WASHINGTON (Reuters) - The White House got some good news on Monday when Lockheed Martin said it would not issue notices of possible job reductions before the November 6 election.
With numerous defense industry jobs on the line in critical states including Virginia, a wave of job cuts could embarrass Democratic President Barack Obama’s administration.
Lockheed’s announcement followed assurances from the U.S. government that employers will not have to warn workers they could lose their jobs due to delays or terminations of contracts under automatic federal budget cuts set to come into force in January.
Some companies, particularly in the defense industry, have threatened to send out notices, which corporate officials have acknowledged is a way of pressuring both Congress and the White House before the election.
By law, companies with at least 100 employees must provide written warnings to workers 60 days in advance of plant closings or mass layoffs, if they are reasonably foreseeable.
That time frame meant employers might have to warn workers of layoffs as a result of planned spending cuts on November 2 - just days before the election, which many expect to hinge on the U.S. unemployment rate, the budget and the economy.
The Labor Department told defense contractors in July they would not have to issue the notices. Then, last week the White House Office of Management and Budget reiterated the guidance. A letter from the Defense Department, as well, appeared to calm the concerns of Lockheed, a leading Pentagon contractor.

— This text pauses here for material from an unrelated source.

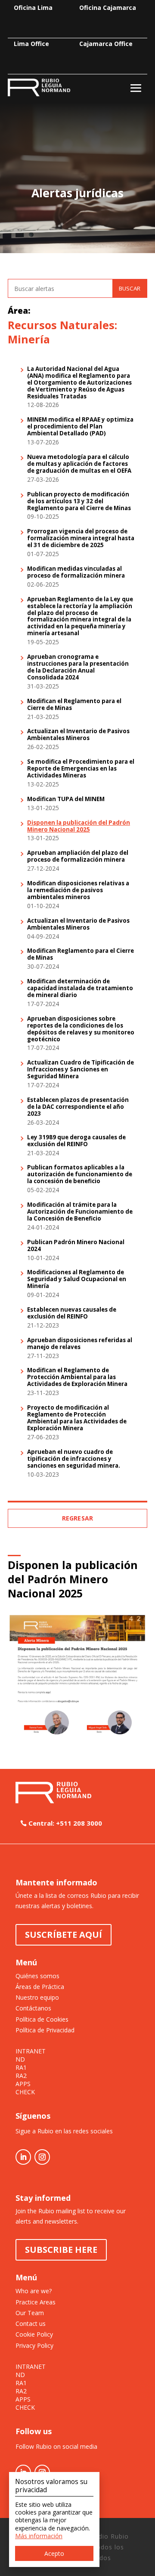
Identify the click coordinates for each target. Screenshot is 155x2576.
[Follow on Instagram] (42, 2157)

Even if lawmakers fail to reach a deal sidestepping the automatic spending cuts, there would be no contract actions on January 2 and funding would probably not be adjusted for several months after that, said Jennifer Allen, a Lockheed Martin spokeswoman.
A Lockheed statement also said the company was assured any costs incurred by contractors who failed to warn employees would be “allowable and recoverable” from the government.
Because Congress and the Obama administration could not agree to a deficit-reduction plan last year, government funding is due to be cut by $109 billion across-the-board. Democrats and Republicans blaming the other for the automatic austerity that would bite deeply into defense and non-defense programs, and many say, could push the economy back into recession.